T2[Topic Session]Metamorphic rocks and tectonics【EDI】

[2oral113-21] T2[Topic Session]Metamorphic rocks and tectonics

Mon. Sep 18, 2023 3:00 PM - 5:30 PM oral room 1 (4-11, Yoshida-South Campus Bldg. No 4)

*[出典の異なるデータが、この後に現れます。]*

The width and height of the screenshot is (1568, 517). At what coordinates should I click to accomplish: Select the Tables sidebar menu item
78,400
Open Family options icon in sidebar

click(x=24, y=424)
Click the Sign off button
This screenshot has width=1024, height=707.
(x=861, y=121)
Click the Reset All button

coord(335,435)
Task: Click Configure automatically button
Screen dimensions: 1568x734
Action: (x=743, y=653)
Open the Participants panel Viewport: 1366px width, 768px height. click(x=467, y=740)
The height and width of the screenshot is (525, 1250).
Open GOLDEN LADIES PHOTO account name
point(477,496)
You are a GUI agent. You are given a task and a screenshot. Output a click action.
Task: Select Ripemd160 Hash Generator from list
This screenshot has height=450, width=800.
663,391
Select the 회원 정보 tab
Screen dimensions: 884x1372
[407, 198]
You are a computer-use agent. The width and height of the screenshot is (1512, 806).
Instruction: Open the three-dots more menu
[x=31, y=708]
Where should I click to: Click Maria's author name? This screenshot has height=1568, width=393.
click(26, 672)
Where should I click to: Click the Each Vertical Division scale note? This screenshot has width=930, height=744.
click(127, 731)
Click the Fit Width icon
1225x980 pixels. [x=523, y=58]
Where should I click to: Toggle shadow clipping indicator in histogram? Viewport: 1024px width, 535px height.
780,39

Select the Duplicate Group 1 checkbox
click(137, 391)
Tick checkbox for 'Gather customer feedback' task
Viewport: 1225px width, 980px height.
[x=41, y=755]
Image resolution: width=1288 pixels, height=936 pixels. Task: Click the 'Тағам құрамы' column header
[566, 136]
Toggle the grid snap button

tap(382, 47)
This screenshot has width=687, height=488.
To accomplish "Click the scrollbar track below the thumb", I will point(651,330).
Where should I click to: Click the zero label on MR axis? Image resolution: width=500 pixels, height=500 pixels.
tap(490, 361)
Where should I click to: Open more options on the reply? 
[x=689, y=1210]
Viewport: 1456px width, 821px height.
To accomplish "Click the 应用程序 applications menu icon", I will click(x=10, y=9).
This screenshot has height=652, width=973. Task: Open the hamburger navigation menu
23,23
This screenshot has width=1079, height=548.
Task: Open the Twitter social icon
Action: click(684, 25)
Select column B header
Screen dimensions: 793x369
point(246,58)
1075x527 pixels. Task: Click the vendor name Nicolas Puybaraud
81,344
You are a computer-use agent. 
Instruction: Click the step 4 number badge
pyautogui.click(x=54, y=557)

Chiar:Tomoki Taguchi, Shunsuke ENDO(Shimane Univ.)

4:15 PM - 4:30 PM

[T2-O-13] (entry) Subduction plate interface shear stress distribution and its time evolution at deep slow earthquake depths: example from the Sanbagawa belt, Southwest Japan

*【ECS】Yukinojo KOYAMA1, Simon Richard WALLIS1, Takayoshi NAGAYA2, Mutsuki AOYA3 (1. Department of Earth and Planetary Science, The University of Tokyo, 2. Department of Environmental Science, Tokyo Gakugei University, 3. Graduate School of Science & Technology, Tokushima University)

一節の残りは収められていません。